Study provides new input for predicting anterior temporal lobectomy outcomes.

In temporal lobe epilepsy (TLE), the most common form of epilepsy, up to 40 percent of patients fail to achieve seizure control with antiepileptic medications alone, yet many never receive the gold-standard treatment for medication-refractory seizures: anterior temporal lobectomy.

Despite the known benefits of the procedure – with half to two-thirds of patients free of disabling seizures one year after surgery – surgical treatment for epilepsy remains an underutilized option.

Sarah Bick, M.D., a functional neurosurgeon and an assistant professor in the Department of Neurosurgery at Vanderbilt University Medical Center, is examining the complex elements that lead to successful treatment. She and her co-authors on a new multicenter study, published in World Neurosurgery in May, examined pre-seizure auras by type to see if they are predictive of outcomes. The results add a valuable component to an epilepsy team’s decision matrix as they consider surgery.
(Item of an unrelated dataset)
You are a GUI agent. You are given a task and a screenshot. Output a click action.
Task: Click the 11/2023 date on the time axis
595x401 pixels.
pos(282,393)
When the researchers compared patients with and without auras, they found no significant differences in surgical outcomes. However, when they examined type of aura among the majority who had pre-seizure auras, they found mild to strong associations with outcomes. The study authors suggest that aura type is therefore a useful metric to consider in optimizing a patient workup and candidate selection for anterior temporal lobectomy (ATL).

“Studies like this may encourage greater use of the procedure in appropriate patients by refining the populations most likely to benefit,” she said.

Auras, Defined

An aura is a subjective sensation or emotion – like colors, smells, sounds, nausea, or sadness – near the onset of a seizure. They are categorized as epigastric, somatosensory, affective, mnemonic (e.g., déjà vu), auditory, visual, gustatory, cephalic (sensations within the head), or tonic-clonic (generalized shaking). Patients frequently experience more than one type. Such auras are experienced by 60 to 80 percent of patients with TLE who proceed with the lobectomy.

The individual aura types may provide clues to the site of the seizure’s origin in the brain. For example, an olfactory aura indicates that the seizure may be originating in the piriformis and hippocampus, while a gustatory aura may implicate the insular lobe and the frontal operculum. Yet seizures also travel along an extensive network, a fact that can confound these clues. 

Type Matters

To test associations between outcomes and pre-operative auras, the researchers examined data on 174 patients who underwent an ATL: 147 with auras and 27 without. Sixty-five of these patients reported multiple types of auras.

“Studies like this may encourage greater use of the procedure in appropriate patients by refining the populations most likely to benefit.”

Mnemonic and epigastric auras were most highly correlated with seizure-free outcomes of surgery, with somatosensory, affective gustatory and “no aura” not far behind. In contrast, cephalic, gustatory, visual, and tonic-clonic auras were associated with worse Engel scores following ATL than the other types of auras.

“Since anterior temporal lobectomy only treats seizures originating in the temporal lobe, this suggests that these auras may be associated with seizure onset zones outside of the temporal lobe, even though preoperative testing in these patients had localized seizures to temporal structures,” Bick said.

Secondary Findings

Each of the 10 aura categories, including “no aura,” were also analyzed for associations with pathologic findings in mesial temporal structures. Associations between pathology in the lateral temporal lobe and the amygdala ranged from as low as a 14 percent of patients with auditory auras to as high as 63 percent of patients with gustatory auras. For the hippocampus, that range was as low as 42 percent for auditory and as high as 97 percent for affective auras. For lateral temporal lobe pathology, the associations ranged from 59 percent for cephalic to 100 percent for auditory.

The presence of multiple auras and fewer preoperative antiepileptic drugs were associated with better Engel scores. Other variables like mesial temporal sclerosis (scarring indicating seizure loci) on MRI were not significantly associated with outcome.

Informing Surgical Decisions

Bick said that since ATL only effects seizures originating from temporal lobe structures, the surgical decision depends largely on whether the information gathered on the patient predicts seizure origin.

“There are a number of tests we currently use to try to find out if this is the case, including MRI, EEG, PET, and seizure semiology [symptoms during the seizure],” Bick said. “But this is rarely clear-cut. Our study suggests that by helping confirm or raise questions about the site of the seizure’s origin, aura type is another important piece of information that can be added to the equation.”

About the Expert

Sarah Bick, M.D.

Sarah Bick, M.D., is an assistant professor of neurological surgery at Vanderbilt University Medical Center. A specialist in epilepsy and other neurological disorders of the brain, her research uses intracranial recordings from human subjects to uncover neurophysiological signaling that underlies cognitive and emotional processes.